GREIPEL: «ERO VICINO AL RITIRO, MA ORA VOGLIO TORNARE A VINCERE»

INTERVISTA | 12/12/2019 | 07:50
di Carlo Malvestio


Definitivo tramonto o solamente un anno negativo? Gli addetti ai lavori si stanno chiedendo se torneremo ad ammirare la potenza di André Greipel nel 2020, e probabilmente lo stesso tedesco è curioso di capire cosa possa ancora dargli il suo fisico. Messa alle spalle l’infausta stagione con l’Arkéa-Samsic, il Gorilla è ripartito dalla rinnovata Israel Start-Up Nation, pronta a debuttare nel WorldTour.


Lo abbiamo incontrato a Poreč, in Croazia, dove la squadra israeliana si è ritrovata per il primo ritiro invernale, e l’impressione è stata quella che Greipel abbia ancora voglia di alzare le braccia al cielo. «Non avrei avuto problemi a mollare il ciclismo, per molto tempo è stata la mia opzione migliore, poi a metà ottobre ho avuto un bell’incontro con Kjell Carlstom e ho capito le potenzialità della squadra – ammette senza problemi l’ex atleta della Lotto Soudal - Non era un problema di motivazioni, ma non volevo finire la mia carriera con un anno così brutto. Se anche quest’anno non riuscirò ad essere competitivo, dovrò accettarlo, sono un essere umano in fine dei conti».

Il tedesco sarà di gran lunga il corridore più esperto e vincente all’interno del team: «Ci sono tante facce familiari in questa squadra, quindi è come se fossi qui da molto tempo, e dall’altra parte sono contento di correre con alcuni ragazzi che non avevo mai conosciuto.

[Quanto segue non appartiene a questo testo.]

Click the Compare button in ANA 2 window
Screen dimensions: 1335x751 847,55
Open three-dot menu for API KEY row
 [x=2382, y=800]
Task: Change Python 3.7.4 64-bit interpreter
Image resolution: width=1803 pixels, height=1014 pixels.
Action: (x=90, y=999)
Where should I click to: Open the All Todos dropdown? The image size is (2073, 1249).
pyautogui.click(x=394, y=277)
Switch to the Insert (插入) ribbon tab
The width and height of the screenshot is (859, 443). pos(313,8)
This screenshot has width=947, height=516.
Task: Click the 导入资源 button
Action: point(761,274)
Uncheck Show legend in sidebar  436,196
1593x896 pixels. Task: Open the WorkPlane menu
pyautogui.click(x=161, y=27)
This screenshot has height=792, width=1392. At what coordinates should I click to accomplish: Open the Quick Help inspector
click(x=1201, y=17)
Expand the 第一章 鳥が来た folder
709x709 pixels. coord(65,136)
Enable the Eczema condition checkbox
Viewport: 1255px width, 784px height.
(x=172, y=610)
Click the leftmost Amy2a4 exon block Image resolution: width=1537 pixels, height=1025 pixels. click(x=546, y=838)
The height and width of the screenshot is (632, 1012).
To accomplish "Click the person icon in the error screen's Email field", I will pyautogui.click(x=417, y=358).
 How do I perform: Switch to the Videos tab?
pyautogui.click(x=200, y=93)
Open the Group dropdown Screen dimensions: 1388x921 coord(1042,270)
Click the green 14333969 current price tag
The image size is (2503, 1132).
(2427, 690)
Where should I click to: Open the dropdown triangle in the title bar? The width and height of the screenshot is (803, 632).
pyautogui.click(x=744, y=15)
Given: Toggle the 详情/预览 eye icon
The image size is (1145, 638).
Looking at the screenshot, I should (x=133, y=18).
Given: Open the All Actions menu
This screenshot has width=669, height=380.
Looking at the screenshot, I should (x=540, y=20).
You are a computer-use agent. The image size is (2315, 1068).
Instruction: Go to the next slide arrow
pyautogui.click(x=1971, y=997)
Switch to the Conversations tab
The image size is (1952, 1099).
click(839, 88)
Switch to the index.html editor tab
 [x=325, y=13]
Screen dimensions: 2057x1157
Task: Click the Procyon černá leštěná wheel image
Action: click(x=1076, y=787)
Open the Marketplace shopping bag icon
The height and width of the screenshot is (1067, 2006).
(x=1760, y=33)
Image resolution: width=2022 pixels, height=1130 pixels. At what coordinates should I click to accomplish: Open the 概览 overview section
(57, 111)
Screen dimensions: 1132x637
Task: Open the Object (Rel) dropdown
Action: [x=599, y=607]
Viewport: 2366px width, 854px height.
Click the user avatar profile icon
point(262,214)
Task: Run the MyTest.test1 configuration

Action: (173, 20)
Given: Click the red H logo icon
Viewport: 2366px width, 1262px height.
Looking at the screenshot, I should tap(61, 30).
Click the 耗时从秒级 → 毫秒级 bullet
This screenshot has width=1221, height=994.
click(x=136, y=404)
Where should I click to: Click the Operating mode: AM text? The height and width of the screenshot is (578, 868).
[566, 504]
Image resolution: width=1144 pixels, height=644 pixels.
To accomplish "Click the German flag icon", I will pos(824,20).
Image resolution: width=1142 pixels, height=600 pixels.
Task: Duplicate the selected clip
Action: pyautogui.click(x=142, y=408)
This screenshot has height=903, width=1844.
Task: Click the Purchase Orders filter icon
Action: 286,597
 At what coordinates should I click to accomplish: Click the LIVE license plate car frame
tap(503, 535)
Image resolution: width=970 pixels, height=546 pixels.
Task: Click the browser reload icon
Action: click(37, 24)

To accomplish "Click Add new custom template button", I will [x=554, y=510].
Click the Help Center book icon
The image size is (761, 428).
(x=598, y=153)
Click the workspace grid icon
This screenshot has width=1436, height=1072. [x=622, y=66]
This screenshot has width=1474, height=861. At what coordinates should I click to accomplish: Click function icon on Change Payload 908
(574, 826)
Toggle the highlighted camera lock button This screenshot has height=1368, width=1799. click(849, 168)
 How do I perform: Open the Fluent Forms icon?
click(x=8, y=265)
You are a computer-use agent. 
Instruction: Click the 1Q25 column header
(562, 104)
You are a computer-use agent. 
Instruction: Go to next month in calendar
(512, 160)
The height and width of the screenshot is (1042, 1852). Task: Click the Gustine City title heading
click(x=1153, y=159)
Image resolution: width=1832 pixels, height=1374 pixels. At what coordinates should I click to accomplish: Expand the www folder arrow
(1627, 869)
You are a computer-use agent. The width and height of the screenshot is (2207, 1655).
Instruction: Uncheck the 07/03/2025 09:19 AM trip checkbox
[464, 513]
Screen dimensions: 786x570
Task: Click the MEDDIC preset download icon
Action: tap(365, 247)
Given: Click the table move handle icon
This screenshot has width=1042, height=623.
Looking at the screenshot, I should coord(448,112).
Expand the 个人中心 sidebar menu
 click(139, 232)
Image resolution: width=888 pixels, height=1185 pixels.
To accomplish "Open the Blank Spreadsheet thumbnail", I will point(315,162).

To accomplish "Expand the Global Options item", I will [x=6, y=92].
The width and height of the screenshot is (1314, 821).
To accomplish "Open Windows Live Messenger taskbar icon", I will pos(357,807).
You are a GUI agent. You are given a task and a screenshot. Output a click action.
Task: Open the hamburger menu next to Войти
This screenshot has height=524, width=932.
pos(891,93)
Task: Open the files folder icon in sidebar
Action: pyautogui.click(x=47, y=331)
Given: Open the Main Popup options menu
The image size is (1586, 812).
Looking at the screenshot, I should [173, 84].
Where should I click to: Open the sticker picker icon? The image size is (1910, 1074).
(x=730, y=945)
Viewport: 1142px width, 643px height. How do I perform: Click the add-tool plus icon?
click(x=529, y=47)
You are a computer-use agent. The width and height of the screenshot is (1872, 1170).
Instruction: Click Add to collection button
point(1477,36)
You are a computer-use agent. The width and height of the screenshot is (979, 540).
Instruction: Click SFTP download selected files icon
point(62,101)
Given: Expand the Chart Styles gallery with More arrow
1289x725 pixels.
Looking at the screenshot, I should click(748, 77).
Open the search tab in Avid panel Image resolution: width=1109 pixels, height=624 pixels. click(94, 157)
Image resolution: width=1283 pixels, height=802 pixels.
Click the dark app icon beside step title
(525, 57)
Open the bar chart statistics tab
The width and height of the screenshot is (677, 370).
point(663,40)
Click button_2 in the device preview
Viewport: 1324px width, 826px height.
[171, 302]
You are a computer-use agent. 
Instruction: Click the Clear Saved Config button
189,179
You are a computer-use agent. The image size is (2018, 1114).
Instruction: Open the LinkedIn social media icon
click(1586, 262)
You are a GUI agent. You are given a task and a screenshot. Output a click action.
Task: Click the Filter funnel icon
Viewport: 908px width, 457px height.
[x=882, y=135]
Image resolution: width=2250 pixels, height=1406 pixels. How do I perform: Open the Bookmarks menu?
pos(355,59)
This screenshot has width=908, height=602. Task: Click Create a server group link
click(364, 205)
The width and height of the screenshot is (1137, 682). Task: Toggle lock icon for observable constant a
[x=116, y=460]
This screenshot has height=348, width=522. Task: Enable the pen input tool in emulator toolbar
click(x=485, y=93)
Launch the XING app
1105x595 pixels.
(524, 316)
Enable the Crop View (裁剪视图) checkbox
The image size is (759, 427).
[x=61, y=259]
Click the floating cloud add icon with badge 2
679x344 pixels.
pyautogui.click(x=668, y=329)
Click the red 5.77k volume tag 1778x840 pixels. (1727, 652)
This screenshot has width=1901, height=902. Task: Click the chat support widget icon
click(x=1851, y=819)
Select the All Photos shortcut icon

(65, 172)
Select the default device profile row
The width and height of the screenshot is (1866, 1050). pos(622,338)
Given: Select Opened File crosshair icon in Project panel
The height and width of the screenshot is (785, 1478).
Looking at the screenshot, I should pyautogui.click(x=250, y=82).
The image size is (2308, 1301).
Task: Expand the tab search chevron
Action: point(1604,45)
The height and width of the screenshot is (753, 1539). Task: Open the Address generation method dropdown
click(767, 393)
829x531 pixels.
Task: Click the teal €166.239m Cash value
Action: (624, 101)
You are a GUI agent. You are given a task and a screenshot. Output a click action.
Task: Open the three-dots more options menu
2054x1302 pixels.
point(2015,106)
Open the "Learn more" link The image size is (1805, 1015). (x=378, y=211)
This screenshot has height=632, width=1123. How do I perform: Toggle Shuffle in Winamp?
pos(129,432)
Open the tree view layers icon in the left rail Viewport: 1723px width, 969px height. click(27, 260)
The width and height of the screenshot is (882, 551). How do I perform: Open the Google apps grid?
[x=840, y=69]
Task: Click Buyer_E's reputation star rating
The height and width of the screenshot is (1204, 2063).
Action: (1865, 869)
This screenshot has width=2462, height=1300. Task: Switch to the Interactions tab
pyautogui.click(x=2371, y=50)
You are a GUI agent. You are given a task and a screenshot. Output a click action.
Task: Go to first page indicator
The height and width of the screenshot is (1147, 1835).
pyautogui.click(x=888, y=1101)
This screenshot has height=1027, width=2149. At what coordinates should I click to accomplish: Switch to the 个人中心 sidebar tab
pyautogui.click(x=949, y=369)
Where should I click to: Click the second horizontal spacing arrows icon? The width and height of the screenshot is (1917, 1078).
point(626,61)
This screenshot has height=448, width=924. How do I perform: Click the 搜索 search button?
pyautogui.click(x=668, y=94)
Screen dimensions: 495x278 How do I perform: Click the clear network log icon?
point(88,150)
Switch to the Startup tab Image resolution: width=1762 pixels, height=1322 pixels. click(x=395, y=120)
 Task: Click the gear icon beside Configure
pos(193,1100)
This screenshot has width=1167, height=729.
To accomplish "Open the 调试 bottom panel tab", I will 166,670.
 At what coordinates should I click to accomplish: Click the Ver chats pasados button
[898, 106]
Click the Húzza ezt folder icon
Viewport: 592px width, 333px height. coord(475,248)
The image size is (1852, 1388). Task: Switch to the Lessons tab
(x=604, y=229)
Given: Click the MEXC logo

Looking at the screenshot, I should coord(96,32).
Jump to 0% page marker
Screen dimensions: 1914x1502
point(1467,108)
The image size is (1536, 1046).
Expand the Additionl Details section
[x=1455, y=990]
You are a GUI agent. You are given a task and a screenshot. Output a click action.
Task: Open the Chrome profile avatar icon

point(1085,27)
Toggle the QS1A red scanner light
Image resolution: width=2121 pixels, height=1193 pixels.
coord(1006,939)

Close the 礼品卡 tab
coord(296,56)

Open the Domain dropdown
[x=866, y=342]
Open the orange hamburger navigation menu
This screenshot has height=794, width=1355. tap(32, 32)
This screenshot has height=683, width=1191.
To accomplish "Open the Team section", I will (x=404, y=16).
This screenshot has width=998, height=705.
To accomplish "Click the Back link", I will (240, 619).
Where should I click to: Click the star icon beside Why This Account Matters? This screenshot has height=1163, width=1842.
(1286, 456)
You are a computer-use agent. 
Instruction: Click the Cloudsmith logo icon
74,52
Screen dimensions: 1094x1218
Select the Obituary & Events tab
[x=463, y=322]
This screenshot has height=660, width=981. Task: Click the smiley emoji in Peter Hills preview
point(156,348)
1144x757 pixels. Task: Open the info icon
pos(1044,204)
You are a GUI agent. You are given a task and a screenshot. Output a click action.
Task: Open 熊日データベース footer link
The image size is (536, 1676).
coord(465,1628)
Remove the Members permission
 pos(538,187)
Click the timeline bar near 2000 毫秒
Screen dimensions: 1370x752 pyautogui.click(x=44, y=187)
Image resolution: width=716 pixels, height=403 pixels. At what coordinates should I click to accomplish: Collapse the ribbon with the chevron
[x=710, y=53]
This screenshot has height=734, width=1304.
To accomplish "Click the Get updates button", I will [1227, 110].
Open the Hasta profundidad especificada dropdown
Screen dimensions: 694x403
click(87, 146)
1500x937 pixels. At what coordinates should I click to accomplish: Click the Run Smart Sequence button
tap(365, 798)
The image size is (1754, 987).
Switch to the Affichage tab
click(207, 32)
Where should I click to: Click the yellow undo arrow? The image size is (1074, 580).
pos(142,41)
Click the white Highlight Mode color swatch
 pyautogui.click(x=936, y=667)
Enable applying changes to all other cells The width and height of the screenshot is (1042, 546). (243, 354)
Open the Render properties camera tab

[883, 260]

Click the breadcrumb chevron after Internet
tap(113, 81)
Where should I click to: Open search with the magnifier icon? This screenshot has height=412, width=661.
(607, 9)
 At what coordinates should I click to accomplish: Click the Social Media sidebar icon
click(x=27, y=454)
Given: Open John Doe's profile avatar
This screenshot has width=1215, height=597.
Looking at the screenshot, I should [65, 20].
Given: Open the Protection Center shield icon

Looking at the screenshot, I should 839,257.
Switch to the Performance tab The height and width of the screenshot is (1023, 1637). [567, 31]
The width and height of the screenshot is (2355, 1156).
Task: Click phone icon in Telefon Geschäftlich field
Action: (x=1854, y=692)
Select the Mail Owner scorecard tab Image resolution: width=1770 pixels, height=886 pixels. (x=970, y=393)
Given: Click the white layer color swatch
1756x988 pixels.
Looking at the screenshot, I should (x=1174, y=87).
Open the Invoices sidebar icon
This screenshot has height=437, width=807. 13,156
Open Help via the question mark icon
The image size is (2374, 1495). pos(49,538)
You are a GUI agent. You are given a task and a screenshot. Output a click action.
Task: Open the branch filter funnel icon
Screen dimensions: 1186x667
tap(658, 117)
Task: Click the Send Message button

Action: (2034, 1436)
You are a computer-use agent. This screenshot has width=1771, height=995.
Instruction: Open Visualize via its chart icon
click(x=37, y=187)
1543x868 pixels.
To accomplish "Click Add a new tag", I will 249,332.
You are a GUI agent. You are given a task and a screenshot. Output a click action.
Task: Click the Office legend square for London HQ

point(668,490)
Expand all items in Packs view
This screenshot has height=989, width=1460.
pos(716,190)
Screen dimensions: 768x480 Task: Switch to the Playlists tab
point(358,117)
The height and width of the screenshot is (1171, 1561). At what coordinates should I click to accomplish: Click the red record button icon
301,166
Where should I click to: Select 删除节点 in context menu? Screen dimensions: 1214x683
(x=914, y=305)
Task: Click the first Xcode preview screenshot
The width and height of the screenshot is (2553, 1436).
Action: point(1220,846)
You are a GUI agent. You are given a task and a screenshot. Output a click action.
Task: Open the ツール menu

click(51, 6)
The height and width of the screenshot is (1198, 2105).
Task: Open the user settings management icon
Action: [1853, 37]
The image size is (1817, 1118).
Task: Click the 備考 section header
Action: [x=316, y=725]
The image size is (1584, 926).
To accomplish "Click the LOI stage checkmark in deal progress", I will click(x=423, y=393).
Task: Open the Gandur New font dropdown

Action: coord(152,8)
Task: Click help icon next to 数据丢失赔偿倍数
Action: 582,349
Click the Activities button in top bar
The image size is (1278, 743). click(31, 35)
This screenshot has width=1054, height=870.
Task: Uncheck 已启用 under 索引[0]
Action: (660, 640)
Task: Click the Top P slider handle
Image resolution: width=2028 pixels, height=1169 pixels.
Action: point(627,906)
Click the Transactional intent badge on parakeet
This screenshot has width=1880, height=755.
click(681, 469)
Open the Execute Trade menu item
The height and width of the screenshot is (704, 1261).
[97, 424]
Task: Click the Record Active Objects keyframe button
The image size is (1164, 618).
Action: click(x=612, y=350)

È bello correre in una formazione che ha un progetto come questo, con tantissime nazionalità diverse, e vedere che la squadra si apre a così tante culture. Storicamente israeliani e tedeschi non sono molto amici e tutti sappiamo il perché, ma è importante che la squadra vada oltre queste cose».

Il debutto coi nuovi colori avverrà in Australia, al Tour Down Under, pertanto il tempo di lavorare sul nuovo treno non sarà molto: «Spero di tornare ad essere competitivo nelle volate, e nello stesso tempo cercare di istruire un po’ gli atleti più giovani. C’è molto potenziale in squadra per riuscire a creare un buon treno, vedremo se saremo in grado di sfruttarlo in gara».

Rispetto a quando è passato professionista, nel 2005, le volate ovviamente sono un po’ cambiate: «Le volate sono un po’ più caotiche di quando avevo iniziato io, ma se avevi le gambe vincevi allora e puoi vincere anche adesso – spiega ancora Greipel -. Gli ultimi due uomini del treno, però, adesso sono più decisivi di qualche anno fa. Inoltre, è vero che rispetto ad una volta non si vedono più squadre costruite interamente attorno al velocista, ma il ciclismo è cambiato e i team cercano di essere competitivi un po’ su tutti i terreni». E anche i nuovi sprinter hanno caratteristiche diverse rispetto al Greipel giovane: «I nuovi velocisti vanno più forte in salita di quanto andassimo noi e riescono ad essere competitivi anche in percorsi un po’ più impegnativi. Penso che col passare degli anni sarà sempre più difficile per i velocisti puri vecchio stile. Difficile indicare chi sia il velocista più forte al momento, sicuramente non io, ma molto dipende anche dal treno che si ha a disposizione, quindi ogni anno le gerarchie si possono ribaltare».

Il 37enne di Rostock si è poi soffermato sulla maglia verde del Tour de France, il grande sogno di tutti i velocisti che però non può più essere tale: «Penso che un velocista puro non possa più vincere la maglia verde al Tour de France. Nel 2014 ho vinto quattro tappe al Tour e Sagan nemmeno una, ma l’ha vinta lui. Ormai è una gara a punti che esula dalle volate vere e proprie». E sulla Milano-Sanremo: «Mi sarebbe piaciuto vincerla – ammette, pur non essendoci mai andato vicino, visto che il miglior risultato è un 24° nel 2014 - Solo due volte però sono riuscito a superare il Poggio coi primi: la prima volta, però, ho sbagliato l’ultima curva, ho perso cinque metri e non sono più riuscito a recuperare, mentre la seconda volta, nel 2018, sono caduto in discesa e mi sono rotto la clavicola. Una corsa difficilissima da vincere, io ci ho provato e, se ne avrò la possibilità, ci proverò ancora».